A lo largo de los años, muchos seguidores de su poesía han escudriñado sus poemas esperando encontrar pistas sobre Palestina como quien busca huevos de Pascua en un pastizal. Han desarmado sus textos para encontrar en ellos referencias al poeta troyano, como le gustaba llamarse a sí mismo –pues recolectaba y reconstruía las voces de los derrotados–, a pesar de que en su adultez su registro poético también adquirió otras aristas: “Cuando escribo un poema sobre mi madre, los palestinos piensan que mi madre es un símbolo de Palestina. Pero escribo como poeta y mi madre es mi madre. Ella no es un símbolo”.

Había en su poesía amorosa más literalidad de lo que se pensaba. Incluso en la mención de Rita, el nombre ficcional que suele aparecer en sus poemas de amor –como Fair Youth, el misterioso amante de los sonetos de Shakespeare–, había detrás una mujer de carne y hueso que había sufrido por él, y él por ella.

“Según el horóscopo, soy un signo de agua, mis emociones cambian mucho: cuando ellas desaparecen en una relación, me doy cuenta de que no estoy enamorado.
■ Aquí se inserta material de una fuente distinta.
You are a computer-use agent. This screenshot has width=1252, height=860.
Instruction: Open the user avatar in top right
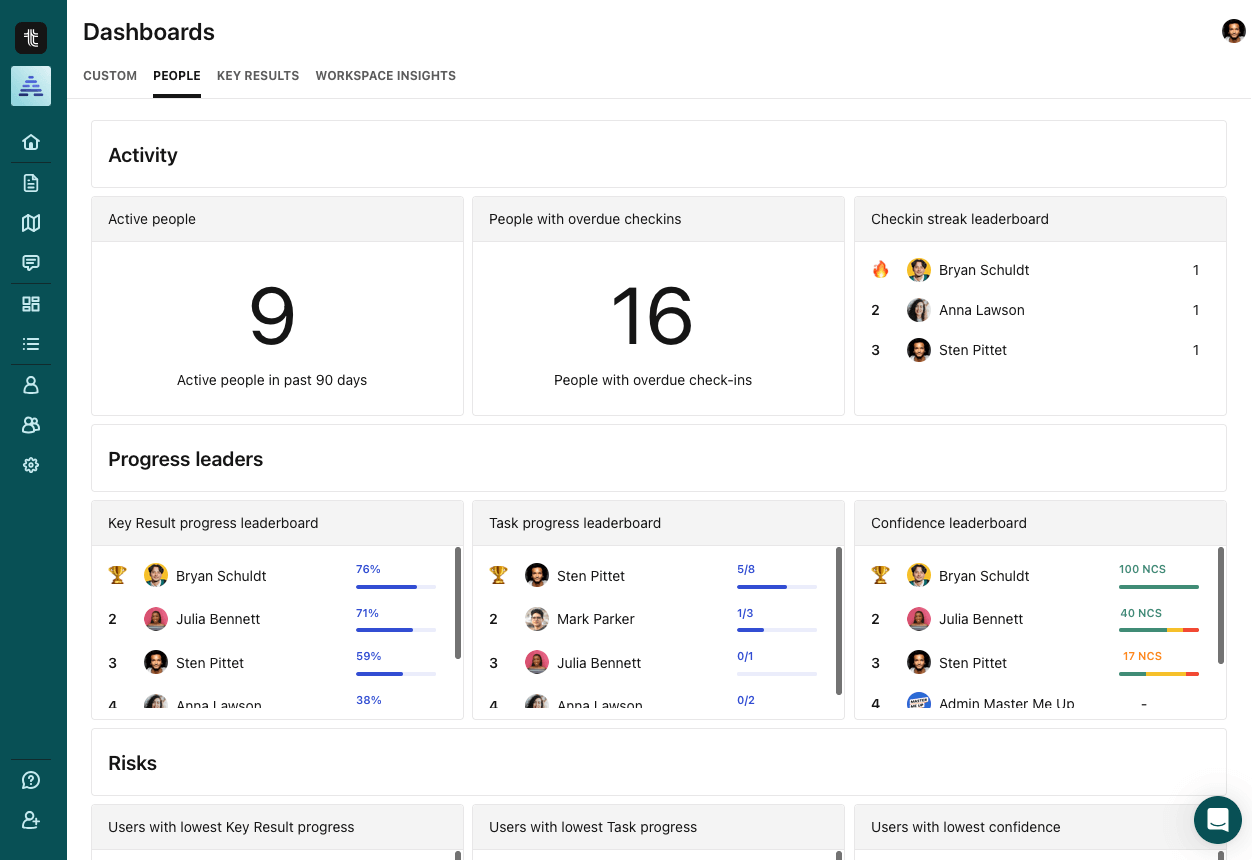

El amor es para vivirse, no para recordarse”, decía Darwish. Por eso se casó varias veces y por eso se enamoró en su juventud, en plena guerra, de una mujer israelí, la verdadera Rita, Tamar Ben-Ami. Según cuenta Ben-Ami en el documental Write Down, I'm an Arab, de la directora Ibtisam Mara'ana Menuhin, que reveló en la película la identidad de dicha mujer, su encuentro con Darwish tuvo lugar en un evento del Partido Comunista de Israel en 1962, en la ciudad de Shfaram, cerca de Haifa. En ese momento, Darwish leía sus poemas, mientras Ben-Ami, quien era cantante y bailarina, ofrecía un show musical. Para ese entonces él tenía 22 años y ella 16 años y medio.

A pesar de que Darwish rápidamente se enamoró de Ben-Ami, ambos mantuvieron su relación en secreto, si bien se escribían y se veían con regularidad. Eran miembros del mismo partido, sí, pero él no dejaba de ser árabe y ella no dejaba de ser judía. Y la guerra, como una falla geológica, se abría en la tierra que los dos pisaban. Darwish fue ganando popularidad con el paso de los años, y la clandestinidad de la relación terminó siendo inviable. Los dos caminos que podían tomar –revelar el secreto o terminar de tajo con el vínculo– se redujeron a uno solo: el fin del amor. En 1967, después de la Guerra de los Seis Días, el conflicto relámpago entre Israel, Egipto, Jordania y Siria, Ben-Ami se unió a la Armada israelí como parte de la banda naval. Un Darwish desconsolado le escribió una carta en la que le reprochó desconocer de tal manera la lucha palestina. Poco después, ya separados ambos, el poeta sería enviado a cárcel por enésima vez, y, tras cumplir con su servicio en las Fuerzas de Defensa de Israel, Tamar Ben-Ami se mudaría a Berlín, donde comenzó a trabajar como coreógrafa, y donde reside actualmente.

El contacto, en todo caso, no se había perdido del todo. En el año 2000, el ministro de Educación israelí, Yossi Sarid, intentó incluir en el currículo educativo del país dos poemas de Darwish. En medio del debate que se levantó –una controversia que incluso provocó una moción de censura en Israel–, Darwish llamó a su examante y le preguntó algo similar a lo que le había dicho hace más de cincuenta años al militar israelí: “¿Mi poesía es tan importante que por ella el gobierno casi cae?”.

Ocho años después de esa última conversación, y luego de que se convirtiera en una figura pública, Mahmoud Darwish, el poeta nacional de Palestina –título que se le antojaba una carga demasiado pesada–, falleció tras una operación a corazón abierto. Mahmoud Abbas, el presidente palestino del momento, declaró tres días de duelo nacional tras su muerte. Su cuerpo fue enterrado poco después en Ramallah, como una semilla “que no conoce la muerte”, tal como lo dijo en uno de sus poemas. Algo que vive –un olivo, dos briznas de trigo, la luz despuntando en Gaza– de seguro está naciendo ahora, entre la tierra que lo guarda.